My app notifies Splunk with the call to HEC on data changes. As data actually stored as series of events, it is quite straightforward to use Splunk for analysis. But, due to some internal reasons, it is possible that same events will be delivered to HEC twice. And it is crucial to have only one event stored in Splunk in this case.
Most obvious way to achieve this is to have some unique id posted with event and having Splunk ignore the event if it has id matching any of previously indexed events. But, I failed to find anything like this in the documentation.
I'm not aware of any way to make Splunk detect such duplicates at index time. Events are processed one by one, without knowledge of what was already indexed in the past. Why exactly is it crucial to only store 1 event in Splunk?
You can of course write your searches such that they deduplicate the data before presenting it on a dashboard / report / whatever.
Why exactly is it crucial to only store 1 event in Splunk?
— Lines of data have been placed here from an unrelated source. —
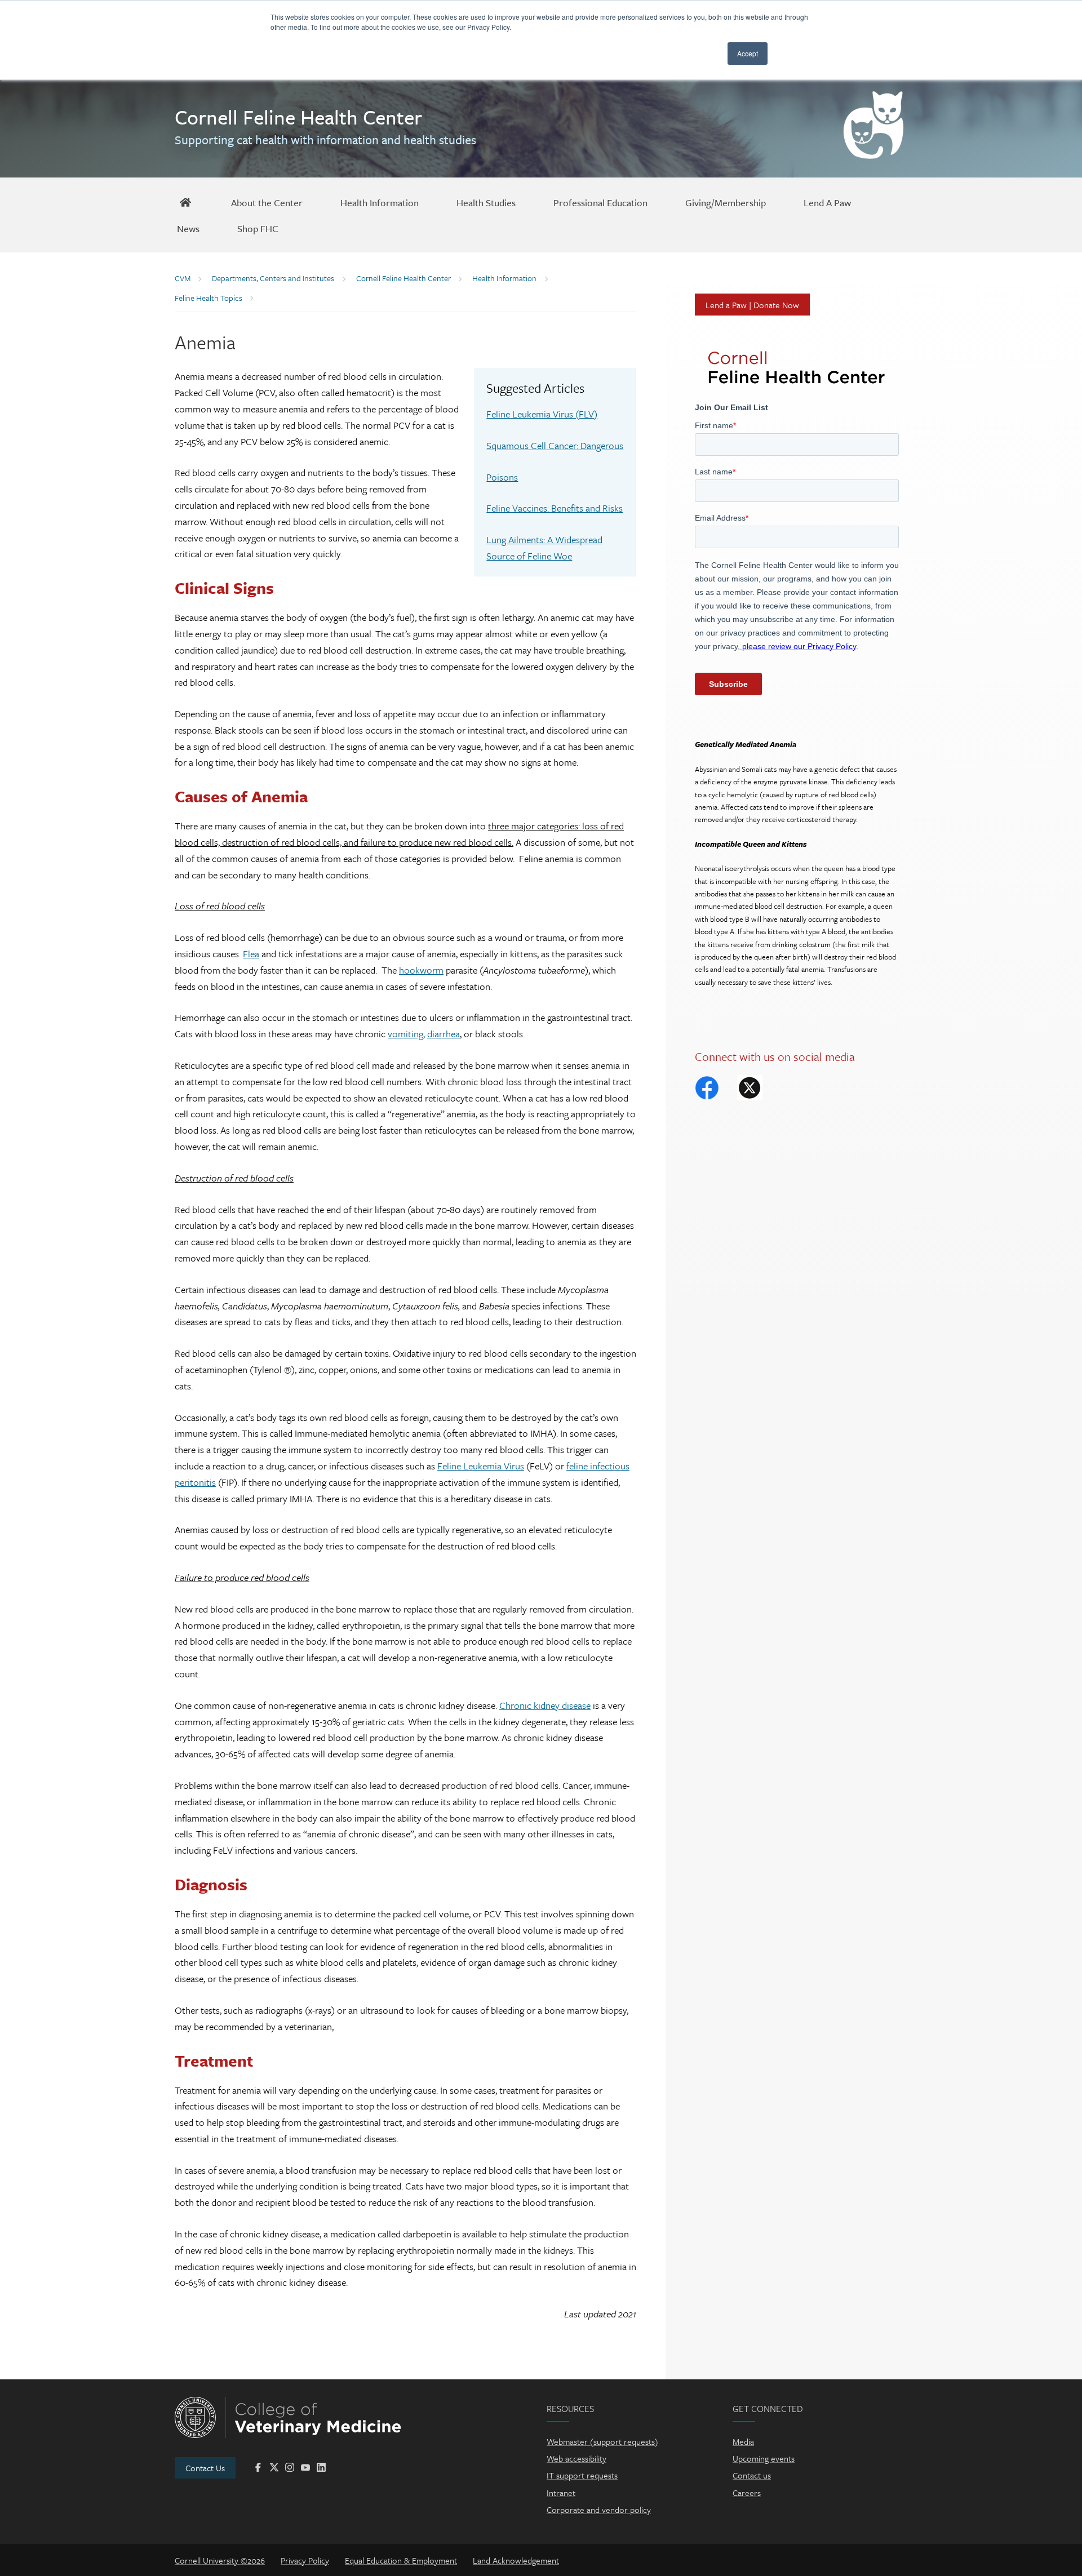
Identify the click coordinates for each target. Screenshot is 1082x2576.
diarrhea (443, 1034)
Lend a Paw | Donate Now (752, 305)
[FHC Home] (185, 202)
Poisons (502, 477)
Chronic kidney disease (545, 1705)
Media (743, 2441)
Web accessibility (576, 2458)
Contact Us (205, 2468)
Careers (747, 2492)
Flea (251, 954)
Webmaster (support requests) (602, 2441)
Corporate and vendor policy (599, 2509)
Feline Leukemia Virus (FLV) (541, 414)
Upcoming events (764, 2458)
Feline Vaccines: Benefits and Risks (554, 508)
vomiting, (406, 1034)
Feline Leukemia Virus (480, 1466)
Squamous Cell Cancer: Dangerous (554, 445)
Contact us (752, 2475)
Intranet (561, 2492)
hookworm (421, 970)
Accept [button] (747, 53)
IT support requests (582, 2475)
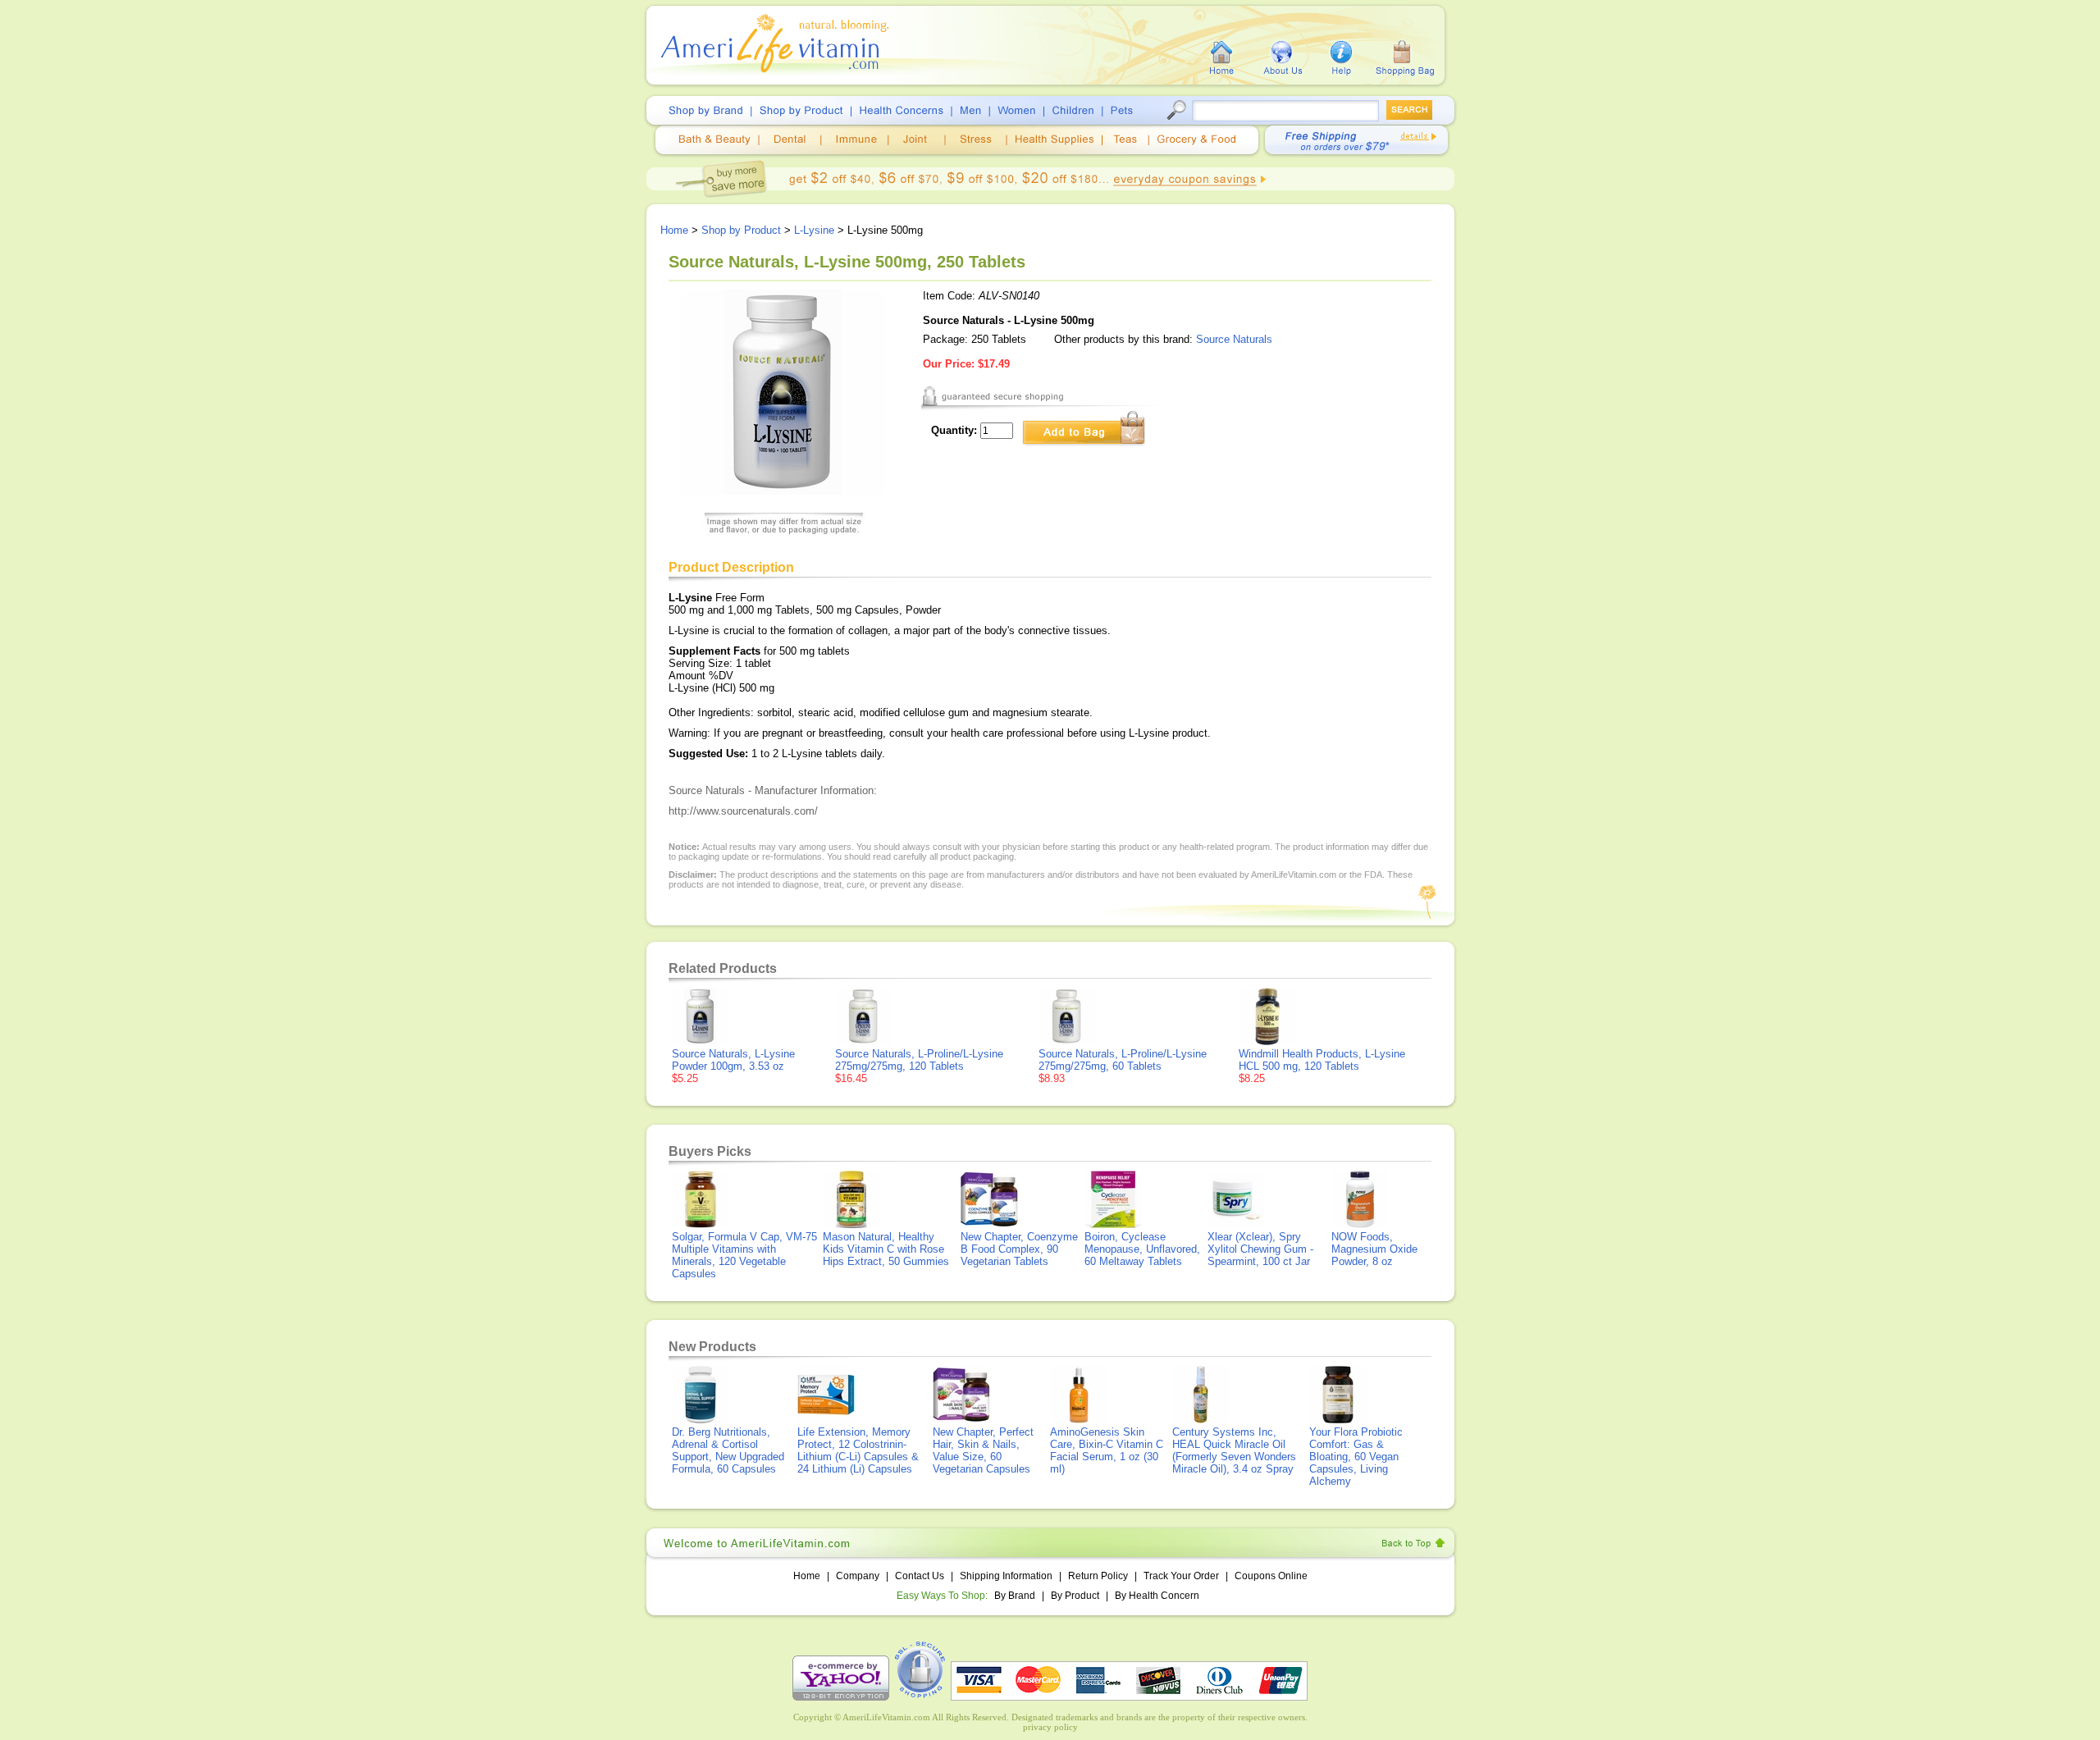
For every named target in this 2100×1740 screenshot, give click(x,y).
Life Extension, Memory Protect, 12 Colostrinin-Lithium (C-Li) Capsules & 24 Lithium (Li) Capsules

I was planning to use splank for data analysis: app publishes events for everything that is interesting from business point of view and splunk shows dashboards and reports to monitor the whole picture. But it looks like splunk does not fit my needs - e.g. if dashboard present number of events of given type or accumulates data from some events based on the type the data would be wrong if the same event is processed twice.
Well, you can write your Splunk dashboards and reports just the way you want them. And if you are able to let your application include unique IDs in the events, that enables you to detect duplicates, it is very easy to let splunk run a dedup
command on the data, as part of the search time processing. That way, the duplicates are still in Splunk, but can be removed before it is presented on a dashboard/report or taken into account for some statistics or other calculations.
makes sense... But as storage space required increases significantly with such approach.
Is possible to clean duplicates somehow? E.g. run some script on nightly basis...
@knst, This approach uses more Splunk license and storage space. When it comes to clean, Either use Delete keyword or Clean CLI command. However, Delete only hides from visibility and you won't get your storage back. Clean can be used to flush out data from storage. Use it with very caution. But, I have never tried to clean part of an index [however, cleaned entire index].
Best thing is to filter duplicates before sending to Splunk.
PS: Splunk doesn't suggest clean on PRODuction systems.
Thanks,
Sandeep
That is not something HEC does. HEC is meant for developers to send in what they want so the burden is on the sending client to only send what it should.
Agree - the question is rather about splunk itself than about HEC that is actually just a transport.
But the app that sends events uses event sourcing and thus eventual consistency is something I need to deal with and guaranty idempotency... I have full control on what is sent to splunk in terms of format - fields, metadata etc but there is no guarantee that same event would not delivered twice.